Kybernetika 45 no. 5, 755-767, 2009

A Stopping Rule for Discounted Markov Decision Processes with Finite Action Sets

Raúl Montes-de-Oca, Daniel Cruz-Suárez and Enrique Lemus-Rodríguez

Abstract:

In a Discounted Markov Decision Process (DMDP) with finite action sets the Value Iteration Algorithm, under suitable conditions, leads to an optimal policy in a finite number of steps. Determining an upper bound on the necessary number of steps till gaining convergence is an issue of great theoretical and practical interest as it would provide a computationally feasible stopping rule for value iteration as an algorithm for finding an optimal policy.

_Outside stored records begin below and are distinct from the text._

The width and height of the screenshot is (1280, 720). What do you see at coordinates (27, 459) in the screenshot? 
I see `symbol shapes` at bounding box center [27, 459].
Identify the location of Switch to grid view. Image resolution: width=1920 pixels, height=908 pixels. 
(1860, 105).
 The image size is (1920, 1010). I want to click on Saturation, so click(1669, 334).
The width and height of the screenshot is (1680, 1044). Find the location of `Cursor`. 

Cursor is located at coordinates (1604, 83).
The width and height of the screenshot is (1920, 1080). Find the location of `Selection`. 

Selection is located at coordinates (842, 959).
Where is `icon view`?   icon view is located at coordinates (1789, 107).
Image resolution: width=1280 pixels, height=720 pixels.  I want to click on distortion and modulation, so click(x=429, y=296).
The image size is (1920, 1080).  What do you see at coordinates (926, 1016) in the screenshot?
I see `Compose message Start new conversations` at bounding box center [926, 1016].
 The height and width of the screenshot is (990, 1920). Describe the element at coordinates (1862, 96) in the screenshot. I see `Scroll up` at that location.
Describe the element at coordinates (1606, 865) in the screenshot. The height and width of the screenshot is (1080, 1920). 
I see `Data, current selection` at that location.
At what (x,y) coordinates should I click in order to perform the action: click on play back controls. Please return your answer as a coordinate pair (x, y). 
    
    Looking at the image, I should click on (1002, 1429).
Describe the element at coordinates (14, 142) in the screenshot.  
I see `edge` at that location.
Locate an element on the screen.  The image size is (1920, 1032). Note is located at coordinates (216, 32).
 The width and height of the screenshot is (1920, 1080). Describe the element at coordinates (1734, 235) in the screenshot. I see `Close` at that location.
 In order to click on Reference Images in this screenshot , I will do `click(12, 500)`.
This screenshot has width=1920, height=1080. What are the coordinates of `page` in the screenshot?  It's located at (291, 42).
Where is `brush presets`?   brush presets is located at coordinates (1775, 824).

In this paper we find such a bound depending only on structural properties of the Markov Decision Process, under mild standard conditions and an additional "individuality" condition, which is of interest in its own. It should be mentioned that other authors find such kind of constants using non-structural information, i.e., information not immediately apparent from the Decision Process itself. The DMDP is required to fulfill an ergodicity condition and the corresponding ergodicity index plays a critical role in the upper bound.

Keywords:

discounted cost, Markov decision process, ergodicity condition, value iteration, optimal policy, myopic policies

Classification:

90C40, 93E20